Colleges and universities nationwide are seeing an upward trend in reported mental health concerns. A recent report by the UCLA Institute of Higher Education noted a 56 percent increase in the number of college freshman who “frequently” felt depressed versus five years ago, while 54.7 percent of undergraduates reported “overwhelming anxiety,” according to the 2014 National College Health Assessment.

Penn is not different from peer institutions, the report says. Co-Chair of the task force and former School of Arts and Sciences Dean Rebecca Bushnell said while the task force cannot change U.S. culture, it wants to see Penn make changes for its population.

The report recommends the translation of CAPS’s I CARE program — a curriculum that teaches how to recognize and approach students with mental health concerns — into electronic modules disseminated to faculty, staff and students. The report suggests an I CARE-trained liaison in each major student group.

The report also recommended standardizing the language used to communicate the schools’s leave of absence policies and making a leave of absence seem like a more acceptable choice. The task force found the four undergraduate schools had the same underlying policies on leaves of absence but described them differently.

“Taking time to take care of oneself ... is a means to the successful completion of a degree and not a barrier to degree completion,” the report says. Five percent of the class of 2013 took a leave of absence and “almost all” students who take leaves complete their degrees, according to the report.

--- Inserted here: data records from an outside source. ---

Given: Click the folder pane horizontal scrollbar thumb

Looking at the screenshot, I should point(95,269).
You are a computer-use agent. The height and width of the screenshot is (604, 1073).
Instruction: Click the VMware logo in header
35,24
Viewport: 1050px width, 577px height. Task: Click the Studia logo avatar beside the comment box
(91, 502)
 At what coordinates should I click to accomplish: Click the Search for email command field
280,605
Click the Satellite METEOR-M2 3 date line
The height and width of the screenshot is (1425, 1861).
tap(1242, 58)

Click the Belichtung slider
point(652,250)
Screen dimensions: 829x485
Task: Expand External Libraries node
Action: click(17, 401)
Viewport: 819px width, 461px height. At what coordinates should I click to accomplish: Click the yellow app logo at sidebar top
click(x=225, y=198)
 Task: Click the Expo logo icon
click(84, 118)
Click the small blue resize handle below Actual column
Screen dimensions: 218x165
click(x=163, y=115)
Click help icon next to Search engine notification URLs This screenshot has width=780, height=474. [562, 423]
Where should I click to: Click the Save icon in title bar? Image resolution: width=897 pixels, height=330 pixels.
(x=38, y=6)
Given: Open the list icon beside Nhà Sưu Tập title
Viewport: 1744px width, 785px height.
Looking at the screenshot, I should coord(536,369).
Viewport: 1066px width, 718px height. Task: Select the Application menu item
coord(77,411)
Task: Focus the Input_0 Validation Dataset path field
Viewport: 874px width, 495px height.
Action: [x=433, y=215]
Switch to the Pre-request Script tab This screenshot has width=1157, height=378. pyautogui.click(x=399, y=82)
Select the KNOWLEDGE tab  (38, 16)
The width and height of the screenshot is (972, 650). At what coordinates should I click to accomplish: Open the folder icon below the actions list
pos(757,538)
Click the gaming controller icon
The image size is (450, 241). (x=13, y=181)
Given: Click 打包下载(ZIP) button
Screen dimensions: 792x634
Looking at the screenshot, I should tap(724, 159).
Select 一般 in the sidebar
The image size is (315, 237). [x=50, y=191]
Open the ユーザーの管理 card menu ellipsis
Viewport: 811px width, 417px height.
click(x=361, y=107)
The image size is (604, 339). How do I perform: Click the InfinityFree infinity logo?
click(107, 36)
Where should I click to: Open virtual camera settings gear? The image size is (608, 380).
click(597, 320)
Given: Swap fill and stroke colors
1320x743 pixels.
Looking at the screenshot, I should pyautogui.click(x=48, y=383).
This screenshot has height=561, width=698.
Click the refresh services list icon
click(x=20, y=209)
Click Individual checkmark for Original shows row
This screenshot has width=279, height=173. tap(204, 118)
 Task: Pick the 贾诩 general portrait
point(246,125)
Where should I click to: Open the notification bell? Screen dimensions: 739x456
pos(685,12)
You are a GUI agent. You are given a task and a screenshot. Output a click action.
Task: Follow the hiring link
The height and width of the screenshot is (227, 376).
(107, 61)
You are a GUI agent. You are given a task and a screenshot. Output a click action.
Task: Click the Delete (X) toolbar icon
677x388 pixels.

The task force also recommended centralizing mental health resources for the University. During their interviews with members of the Penn community, Rostain and Bushnell said they found an overall lack of awareness of resources already available. The task force charges the University with creating a website that condenses mental health information by the fall of 2015.

Elana Stern, a member of the Green Ribbon Campaign, was among the students who met with members of the task force last spring. She found the task force receptive to the campaign’s suggestions, even though a student representative was left off the task force itself.

Before reading the report, she said she hoped to see insight on increased resources for CAPS and the addition of specializations for specific concerns, like eating disorders. The report itself does not address specializations within CAPS.

Already, Rostain and Bushnell said, the 2015 task force seems to have had a positive impact. Gutmann and Price took their suggestion to create and launch a 24/7 Penn help line, 215-898-HELP, answered by staff trained to help students with varying personal problems. CAPS also added three clinicians and a postdoctoral fellow last year, who have helped reduce wait times for initial appointments from 21.6 days at the end of 2013 to 8.5 days as of December, according to the report.

Director of CAPS Bill Alexander could not immediately be reached for comment for this article.

The task force will present its recommendations at the University Council meeting Wednesday at 4 p.m. in Bodek Lounge.

The first step, Bushnell said, is for the Penn community to read the report. “People have to ... take seriously what it is that we are saying,” she said.